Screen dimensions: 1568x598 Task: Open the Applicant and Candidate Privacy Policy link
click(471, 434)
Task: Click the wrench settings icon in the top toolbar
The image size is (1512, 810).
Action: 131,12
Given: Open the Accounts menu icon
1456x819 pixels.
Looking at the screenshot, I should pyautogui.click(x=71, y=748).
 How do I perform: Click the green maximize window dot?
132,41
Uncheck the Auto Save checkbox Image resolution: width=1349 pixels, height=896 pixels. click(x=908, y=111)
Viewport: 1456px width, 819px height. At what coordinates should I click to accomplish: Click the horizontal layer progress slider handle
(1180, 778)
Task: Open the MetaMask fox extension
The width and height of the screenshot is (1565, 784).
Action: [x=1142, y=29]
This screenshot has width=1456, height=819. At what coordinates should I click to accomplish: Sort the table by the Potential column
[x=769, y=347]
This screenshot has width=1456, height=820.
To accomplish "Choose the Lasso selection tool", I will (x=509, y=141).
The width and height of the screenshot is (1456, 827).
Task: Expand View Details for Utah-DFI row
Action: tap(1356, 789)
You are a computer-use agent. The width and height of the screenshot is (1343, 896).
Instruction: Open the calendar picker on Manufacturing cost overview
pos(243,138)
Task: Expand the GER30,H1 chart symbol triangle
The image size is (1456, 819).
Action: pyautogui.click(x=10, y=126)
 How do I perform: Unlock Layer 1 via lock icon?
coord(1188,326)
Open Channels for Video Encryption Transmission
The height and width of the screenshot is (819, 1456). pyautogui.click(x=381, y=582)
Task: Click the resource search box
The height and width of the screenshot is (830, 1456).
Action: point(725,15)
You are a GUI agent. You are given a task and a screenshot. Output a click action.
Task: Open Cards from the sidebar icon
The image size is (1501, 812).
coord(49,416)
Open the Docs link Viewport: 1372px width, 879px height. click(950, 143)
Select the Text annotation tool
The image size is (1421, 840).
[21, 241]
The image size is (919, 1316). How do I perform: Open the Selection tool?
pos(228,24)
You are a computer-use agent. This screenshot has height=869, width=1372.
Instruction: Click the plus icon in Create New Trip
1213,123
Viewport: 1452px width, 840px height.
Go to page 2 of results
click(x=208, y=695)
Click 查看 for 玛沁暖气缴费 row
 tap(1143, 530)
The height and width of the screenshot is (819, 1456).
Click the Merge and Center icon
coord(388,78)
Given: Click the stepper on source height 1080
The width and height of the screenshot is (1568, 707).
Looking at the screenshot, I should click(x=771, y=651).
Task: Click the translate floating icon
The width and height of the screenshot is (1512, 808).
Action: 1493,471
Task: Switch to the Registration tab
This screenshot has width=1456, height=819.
____
WHAT IS REQUIRED: Which lines of the data include the string "agent"? Copy each of them.

RESPONSE AREA:
You are a computer-use agent. The width and height of the screenshot is (1343, 896).
You are a GUI agent. You are given a task and a screenshot. Output a click action.
You are a computer-use agent. This screenshot has height=869, width=1372.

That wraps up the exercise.